The exhibition 'Sharing a View: Contemporary Art from Glasgow' featured GSA Fine Art staff in a major exhibition shown in four different locations.
My contribution to the Exhibition consisted of 10 digital prints of collages I made as part of a body of a larger body of work consisting of; prints, collage and paintings created in response to the Storyville Portraits. The little known photographer E.J. Bellocq’s Storyville portraits are a series of photographic portraits of sex workers in New Orleans’ red-light district, circa 1912, rediscovered (& reproduced) by Lee Friedlander in 1970, when they were exhibited in MOMA. Of particular interest to me in ‘Storyville Portraits’ is the context of the portraits- or rather, the indefinite, mutative nature of that context. In Barthean terms, both the Studium and Punctum of the photographs remain unusually opaque; the negatives were discovered in the 1960s, and the original prints are now lost to us. Their anonymity, privacy, and personalism contrast strikingly with their disproportionate cultural footprint since their exposure and (mass) reproduction in the 1960s.
In the collages and Prints I have made for this Exhibition, following on from a previous project ‘Beggars Teeth’ (blog available here: https://beggarsteeth.com), I am engaging with the concept of painting as the ‘score’ of the ‘performance of making’ – objects, like ‘Storyville Portraits’, that inhabit a kind of limbo; the portrait as expressive, continuing, disembodiment are all key ideas in my ongoing investigations.

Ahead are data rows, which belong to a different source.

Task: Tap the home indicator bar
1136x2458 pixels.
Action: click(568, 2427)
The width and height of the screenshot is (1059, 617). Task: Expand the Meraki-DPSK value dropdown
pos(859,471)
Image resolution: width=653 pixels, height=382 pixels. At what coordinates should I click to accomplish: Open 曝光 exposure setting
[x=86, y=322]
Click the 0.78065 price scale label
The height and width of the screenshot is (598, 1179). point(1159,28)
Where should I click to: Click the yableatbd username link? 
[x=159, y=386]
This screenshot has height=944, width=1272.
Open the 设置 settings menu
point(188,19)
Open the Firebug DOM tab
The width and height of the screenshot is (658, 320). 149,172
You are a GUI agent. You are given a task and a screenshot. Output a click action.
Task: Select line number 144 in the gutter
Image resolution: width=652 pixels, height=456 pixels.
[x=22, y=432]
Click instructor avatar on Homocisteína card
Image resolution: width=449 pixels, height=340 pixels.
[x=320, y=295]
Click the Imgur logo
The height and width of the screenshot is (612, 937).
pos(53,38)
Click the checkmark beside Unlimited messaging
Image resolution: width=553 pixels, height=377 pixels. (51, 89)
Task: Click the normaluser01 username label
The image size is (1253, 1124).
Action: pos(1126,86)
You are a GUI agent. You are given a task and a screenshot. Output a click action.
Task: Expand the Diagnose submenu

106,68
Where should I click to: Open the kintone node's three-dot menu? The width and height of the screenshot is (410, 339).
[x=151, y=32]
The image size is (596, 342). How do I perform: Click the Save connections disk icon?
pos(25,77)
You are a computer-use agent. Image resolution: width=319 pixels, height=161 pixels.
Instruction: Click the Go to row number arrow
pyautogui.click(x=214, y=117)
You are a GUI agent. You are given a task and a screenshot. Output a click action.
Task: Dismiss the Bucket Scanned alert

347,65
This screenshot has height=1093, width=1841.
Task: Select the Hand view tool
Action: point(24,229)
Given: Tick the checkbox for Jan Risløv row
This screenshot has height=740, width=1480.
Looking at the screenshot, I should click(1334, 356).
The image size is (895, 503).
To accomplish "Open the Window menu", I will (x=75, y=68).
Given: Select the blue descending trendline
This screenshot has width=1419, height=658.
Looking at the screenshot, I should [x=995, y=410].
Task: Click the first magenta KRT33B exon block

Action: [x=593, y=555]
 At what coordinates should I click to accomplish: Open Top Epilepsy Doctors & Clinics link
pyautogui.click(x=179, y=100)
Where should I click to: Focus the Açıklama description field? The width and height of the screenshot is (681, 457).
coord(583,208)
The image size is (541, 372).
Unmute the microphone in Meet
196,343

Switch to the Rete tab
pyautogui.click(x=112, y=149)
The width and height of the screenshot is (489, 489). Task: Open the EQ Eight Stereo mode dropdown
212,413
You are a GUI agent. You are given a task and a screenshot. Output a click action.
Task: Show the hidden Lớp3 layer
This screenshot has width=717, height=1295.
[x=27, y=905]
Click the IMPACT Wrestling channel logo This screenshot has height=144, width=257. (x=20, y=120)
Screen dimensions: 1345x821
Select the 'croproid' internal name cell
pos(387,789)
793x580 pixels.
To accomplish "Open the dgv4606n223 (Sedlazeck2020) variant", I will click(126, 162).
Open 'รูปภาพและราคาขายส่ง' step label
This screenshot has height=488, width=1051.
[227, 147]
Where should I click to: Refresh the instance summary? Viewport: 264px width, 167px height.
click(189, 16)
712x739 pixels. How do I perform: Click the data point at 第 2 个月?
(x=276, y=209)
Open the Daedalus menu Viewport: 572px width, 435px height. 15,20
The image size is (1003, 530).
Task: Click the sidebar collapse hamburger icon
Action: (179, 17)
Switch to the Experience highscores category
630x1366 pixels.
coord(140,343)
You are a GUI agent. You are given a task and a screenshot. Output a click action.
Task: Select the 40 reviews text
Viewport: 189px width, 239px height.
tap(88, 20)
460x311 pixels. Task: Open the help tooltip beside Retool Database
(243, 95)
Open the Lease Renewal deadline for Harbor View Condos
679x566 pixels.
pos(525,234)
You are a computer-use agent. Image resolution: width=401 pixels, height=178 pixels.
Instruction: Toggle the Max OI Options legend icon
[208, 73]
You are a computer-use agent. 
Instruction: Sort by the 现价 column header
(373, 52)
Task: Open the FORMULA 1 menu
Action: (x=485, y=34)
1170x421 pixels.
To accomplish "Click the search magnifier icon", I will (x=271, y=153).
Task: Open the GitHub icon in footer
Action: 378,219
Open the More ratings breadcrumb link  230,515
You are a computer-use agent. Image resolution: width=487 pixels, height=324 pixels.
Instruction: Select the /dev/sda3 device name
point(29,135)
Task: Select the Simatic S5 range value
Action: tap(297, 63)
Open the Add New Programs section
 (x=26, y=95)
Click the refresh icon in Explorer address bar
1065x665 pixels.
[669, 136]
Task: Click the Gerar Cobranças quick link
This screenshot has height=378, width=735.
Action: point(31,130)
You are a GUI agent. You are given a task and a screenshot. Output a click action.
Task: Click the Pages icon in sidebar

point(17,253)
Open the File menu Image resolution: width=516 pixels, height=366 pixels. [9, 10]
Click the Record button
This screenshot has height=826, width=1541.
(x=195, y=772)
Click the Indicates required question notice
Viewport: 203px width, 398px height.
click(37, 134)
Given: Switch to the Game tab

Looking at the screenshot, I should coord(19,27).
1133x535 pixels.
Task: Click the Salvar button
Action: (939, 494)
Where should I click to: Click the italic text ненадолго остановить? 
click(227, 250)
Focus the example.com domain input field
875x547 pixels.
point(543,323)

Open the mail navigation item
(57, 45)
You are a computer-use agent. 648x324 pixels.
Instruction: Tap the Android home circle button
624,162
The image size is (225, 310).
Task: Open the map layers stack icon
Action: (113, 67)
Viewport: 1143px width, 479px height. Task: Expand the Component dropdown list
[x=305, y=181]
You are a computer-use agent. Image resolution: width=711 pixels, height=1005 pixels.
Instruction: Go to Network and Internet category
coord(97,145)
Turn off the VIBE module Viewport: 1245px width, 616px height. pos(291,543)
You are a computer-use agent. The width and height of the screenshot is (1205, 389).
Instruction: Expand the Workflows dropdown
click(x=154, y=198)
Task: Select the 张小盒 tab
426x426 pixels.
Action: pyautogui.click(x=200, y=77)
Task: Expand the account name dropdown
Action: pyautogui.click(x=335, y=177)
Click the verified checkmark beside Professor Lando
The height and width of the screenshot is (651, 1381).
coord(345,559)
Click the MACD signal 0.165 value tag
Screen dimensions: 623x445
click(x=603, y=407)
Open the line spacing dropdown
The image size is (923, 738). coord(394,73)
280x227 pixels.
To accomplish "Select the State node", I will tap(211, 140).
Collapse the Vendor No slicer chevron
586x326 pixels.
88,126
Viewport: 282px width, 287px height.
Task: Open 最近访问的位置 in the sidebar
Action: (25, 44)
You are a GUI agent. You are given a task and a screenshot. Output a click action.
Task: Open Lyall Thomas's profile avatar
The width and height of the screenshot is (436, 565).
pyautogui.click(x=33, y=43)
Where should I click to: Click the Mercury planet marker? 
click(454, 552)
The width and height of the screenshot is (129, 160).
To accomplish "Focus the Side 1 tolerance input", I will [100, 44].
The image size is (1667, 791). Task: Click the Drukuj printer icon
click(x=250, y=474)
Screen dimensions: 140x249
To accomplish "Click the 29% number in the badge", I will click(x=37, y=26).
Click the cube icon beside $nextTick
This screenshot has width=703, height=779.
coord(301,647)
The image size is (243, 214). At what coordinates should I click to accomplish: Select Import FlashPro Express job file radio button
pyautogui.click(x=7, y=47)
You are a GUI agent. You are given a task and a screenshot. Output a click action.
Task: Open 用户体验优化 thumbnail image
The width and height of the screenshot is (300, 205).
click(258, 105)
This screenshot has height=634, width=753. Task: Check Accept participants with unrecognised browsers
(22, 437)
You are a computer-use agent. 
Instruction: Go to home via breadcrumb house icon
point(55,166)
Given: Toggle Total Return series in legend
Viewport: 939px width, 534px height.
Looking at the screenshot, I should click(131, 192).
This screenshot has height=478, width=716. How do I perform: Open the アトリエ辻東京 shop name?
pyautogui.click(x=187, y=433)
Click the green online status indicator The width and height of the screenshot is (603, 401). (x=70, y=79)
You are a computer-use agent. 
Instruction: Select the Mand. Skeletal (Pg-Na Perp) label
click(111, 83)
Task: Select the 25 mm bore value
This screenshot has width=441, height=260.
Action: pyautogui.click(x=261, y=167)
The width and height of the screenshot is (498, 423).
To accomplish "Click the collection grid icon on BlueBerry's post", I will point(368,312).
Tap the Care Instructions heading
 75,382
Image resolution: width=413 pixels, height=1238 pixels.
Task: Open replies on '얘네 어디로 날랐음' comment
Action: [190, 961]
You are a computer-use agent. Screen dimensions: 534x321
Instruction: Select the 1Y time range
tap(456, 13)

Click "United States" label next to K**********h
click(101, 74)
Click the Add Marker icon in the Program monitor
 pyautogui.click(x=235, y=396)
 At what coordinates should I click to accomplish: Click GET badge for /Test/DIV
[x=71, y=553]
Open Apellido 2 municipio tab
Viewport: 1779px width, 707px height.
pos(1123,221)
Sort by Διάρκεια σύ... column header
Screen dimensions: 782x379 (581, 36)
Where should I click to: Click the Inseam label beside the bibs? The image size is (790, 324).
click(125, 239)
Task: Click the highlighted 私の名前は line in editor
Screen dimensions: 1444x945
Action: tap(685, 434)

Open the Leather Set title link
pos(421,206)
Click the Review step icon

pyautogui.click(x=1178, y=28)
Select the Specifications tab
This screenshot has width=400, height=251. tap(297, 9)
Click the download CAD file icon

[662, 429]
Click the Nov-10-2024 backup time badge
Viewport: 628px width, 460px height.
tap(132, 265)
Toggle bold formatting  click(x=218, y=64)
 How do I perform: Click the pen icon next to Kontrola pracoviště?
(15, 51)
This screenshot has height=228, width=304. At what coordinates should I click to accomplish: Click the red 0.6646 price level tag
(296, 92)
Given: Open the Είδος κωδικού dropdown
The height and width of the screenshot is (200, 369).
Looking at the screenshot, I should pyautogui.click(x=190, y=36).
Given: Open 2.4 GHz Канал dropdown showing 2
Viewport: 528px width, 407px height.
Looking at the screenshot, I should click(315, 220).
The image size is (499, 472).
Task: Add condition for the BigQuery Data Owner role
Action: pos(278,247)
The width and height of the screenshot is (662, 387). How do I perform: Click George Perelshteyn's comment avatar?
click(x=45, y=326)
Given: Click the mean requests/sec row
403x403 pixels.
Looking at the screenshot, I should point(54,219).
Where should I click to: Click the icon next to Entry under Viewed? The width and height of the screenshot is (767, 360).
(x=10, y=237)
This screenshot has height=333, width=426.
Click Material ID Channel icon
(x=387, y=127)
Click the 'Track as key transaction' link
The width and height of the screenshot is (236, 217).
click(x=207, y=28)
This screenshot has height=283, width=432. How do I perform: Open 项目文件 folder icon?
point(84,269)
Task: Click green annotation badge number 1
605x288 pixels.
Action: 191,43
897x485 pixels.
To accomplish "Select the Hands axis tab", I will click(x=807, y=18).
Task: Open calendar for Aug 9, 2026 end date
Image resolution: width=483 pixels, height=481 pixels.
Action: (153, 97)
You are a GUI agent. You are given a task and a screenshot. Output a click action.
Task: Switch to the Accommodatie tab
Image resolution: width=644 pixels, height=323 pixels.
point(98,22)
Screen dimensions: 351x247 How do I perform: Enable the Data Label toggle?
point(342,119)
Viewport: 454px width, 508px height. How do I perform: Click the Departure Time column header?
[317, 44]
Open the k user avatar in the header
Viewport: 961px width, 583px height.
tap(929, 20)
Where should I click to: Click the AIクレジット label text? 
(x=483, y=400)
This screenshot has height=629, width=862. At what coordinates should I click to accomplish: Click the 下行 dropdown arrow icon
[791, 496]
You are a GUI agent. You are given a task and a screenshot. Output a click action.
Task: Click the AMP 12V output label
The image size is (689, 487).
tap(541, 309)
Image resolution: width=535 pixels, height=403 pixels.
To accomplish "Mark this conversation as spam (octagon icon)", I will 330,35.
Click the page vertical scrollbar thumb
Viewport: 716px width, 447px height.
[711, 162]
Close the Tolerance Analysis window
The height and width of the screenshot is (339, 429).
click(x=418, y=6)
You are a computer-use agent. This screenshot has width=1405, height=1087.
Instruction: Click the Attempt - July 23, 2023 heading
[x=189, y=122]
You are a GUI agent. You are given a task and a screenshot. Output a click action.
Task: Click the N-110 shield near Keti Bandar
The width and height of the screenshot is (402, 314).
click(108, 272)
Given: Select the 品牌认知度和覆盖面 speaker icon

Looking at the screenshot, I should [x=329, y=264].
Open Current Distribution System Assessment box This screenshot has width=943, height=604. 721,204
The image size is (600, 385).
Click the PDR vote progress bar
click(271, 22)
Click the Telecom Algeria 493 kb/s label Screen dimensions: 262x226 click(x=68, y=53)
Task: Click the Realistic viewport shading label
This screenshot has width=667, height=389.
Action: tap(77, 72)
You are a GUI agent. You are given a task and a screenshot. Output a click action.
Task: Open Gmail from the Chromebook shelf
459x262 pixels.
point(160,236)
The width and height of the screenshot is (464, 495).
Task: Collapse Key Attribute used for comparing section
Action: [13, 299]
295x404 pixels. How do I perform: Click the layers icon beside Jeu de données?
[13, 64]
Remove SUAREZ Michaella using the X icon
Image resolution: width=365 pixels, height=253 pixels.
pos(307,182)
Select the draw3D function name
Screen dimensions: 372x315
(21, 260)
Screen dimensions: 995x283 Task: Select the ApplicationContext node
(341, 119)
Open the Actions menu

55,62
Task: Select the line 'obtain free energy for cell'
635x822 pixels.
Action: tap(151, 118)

I draw on the work of contemporary theorists such as Isabelle Graw and David Josewitz: "In painting the marking, storage or accumulation of time are simultaneous and ongoing. Painting somewhat paradoxically is LIVE; an alive medium.” (David Josewitz 2017). I have incorporated and developed elements of digital images throughout my process, both indirectly, in preliminary studies for paintings. This experimentation is influenced by the work of, Albert Oehlen, and Michaela Eichwald and Adrian Ghenie, Asper Jorn. I will seek to contrast and compose the digital, alongside the organic, accidental, the overtly gestural. This confusion of the organic and the synthetic is intended as a ‘mirror’ to the notoriously enigmatic ‘Storyville’ portraits, with their meshing of ‘polite’, private femininity with the ‘public’, performative role of the prostitutes, and their eerie mixture of intimacy and anonymity. The direction of my project rests both in speaking ‘to’ the ‘Storyville Portraits’ themselves and speaking ‘beyond’ them, to the spaces beyond the edges of the photograph, the faces scratched out by Bellocq: “the image as representation of an individual and as operation of art” (Ranciere).
The short film Ventilator was also screened as part of the Exhibition.
A catalogue was published to accompany the exhibition. One of my prints was selected for a poster for the show.